Oh!  How precious!  Soon your daughter's tears will turn to smiles!  She is beautiful!


----------



## Jace (Feb 21, 2022)

Best wishes to all...hope things work well


----------



## Kika (Feb 21, 2022)

She is so, so beautiful.  I'm sure she will be home soon.  Very healthy looking. Congratulations!


----------



## Signe The Survivor (Feb 21, 2022)

She is precious and that weight seems to be pretty good. The main thing is getting her to eat  enough without needing the feeding tube.


----------



## Mrs. Robinson (Feb 21, 2022)

Signe The Survivor said:


> She is precious and that weight seems to be pretty good. The main thing is getting her to eat  enough without needing the feeding tube.

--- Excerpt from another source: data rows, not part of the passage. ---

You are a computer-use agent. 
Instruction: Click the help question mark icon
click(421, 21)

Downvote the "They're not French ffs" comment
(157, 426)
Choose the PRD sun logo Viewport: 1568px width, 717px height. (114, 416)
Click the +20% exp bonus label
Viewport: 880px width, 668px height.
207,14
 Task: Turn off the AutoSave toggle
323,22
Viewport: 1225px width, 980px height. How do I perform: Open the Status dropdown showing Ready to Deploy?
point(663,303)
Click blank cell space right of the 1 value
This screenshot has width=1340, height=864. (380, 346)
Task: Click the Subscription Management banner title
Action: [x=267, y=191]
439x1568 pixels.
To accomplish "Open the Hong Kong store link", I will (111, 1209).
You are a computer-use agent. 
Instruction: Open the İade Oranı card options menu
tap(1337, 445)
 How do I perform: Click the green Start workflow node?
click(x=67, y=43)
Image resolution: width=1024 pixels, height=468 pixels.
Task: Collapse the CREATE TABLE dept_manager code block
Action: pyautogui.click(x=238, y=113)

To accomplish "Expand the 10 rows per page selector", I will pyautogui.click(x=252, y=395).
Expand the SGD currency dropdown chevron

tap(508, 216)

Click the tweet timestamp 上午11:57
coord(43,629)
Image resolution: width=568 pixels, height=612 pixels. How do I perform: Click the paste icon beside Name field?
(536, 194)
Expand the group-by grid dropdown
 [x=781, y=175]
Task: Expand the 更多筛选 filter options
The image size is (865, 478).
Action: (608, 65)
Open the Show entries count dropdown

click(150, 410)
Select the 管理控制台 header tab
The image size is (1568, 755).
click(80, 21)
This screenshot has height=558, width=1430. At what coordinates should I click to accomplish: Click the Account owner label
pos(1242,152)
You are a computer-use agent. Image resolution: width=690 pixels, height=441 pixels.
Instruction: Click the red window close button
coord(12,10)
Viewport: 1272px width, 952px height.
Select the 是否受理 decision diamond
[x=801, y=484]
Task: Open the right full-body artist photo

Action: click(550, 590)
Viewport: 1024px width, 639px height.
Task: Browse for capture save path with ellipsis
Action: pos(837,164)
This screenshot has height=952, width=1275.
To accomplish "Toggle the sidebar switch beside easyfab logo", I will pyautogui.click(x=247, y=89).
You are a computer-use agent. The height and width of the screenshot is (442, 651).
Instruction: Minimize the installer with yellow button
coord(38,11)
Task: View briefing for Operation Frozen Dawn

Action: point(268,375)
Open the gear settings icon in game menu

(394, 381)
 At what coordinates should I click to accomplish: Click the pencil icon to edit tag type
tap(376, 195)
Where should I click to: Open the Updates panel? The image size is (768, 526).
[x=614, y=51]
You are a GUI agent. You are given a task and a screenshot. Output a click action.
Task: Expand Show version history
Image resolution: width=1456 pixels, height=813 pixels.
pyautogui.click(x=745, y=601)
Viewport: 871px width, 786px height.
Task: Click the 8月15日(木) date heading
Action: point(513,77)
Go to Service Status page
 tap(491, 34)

Her weight is a little deceiving as babies born to diabetic moms are larger than normal. She was 7#11oz. at birth but almost six weeks premature. She actually should not have been born for another 2 weeks. They normally take the babies about 2 weeks early-before they get too big-but in Maias case,Mom developed preeclampsia so they had to take her.


----------



## Signe The Survivor (Feb 21, 2022)

Mrs. Robinson said:


> Her weight is a little deceiving as babies born to diabetic moms are larger than normal. She was 7#11oz. at birth but almost six weeks premature. She actually should not have been born for another 2 weeks. They normally take the babies about 2 weeks early-before they get too big-but in Maias case,Mom developed preeclampsia so they had to take her.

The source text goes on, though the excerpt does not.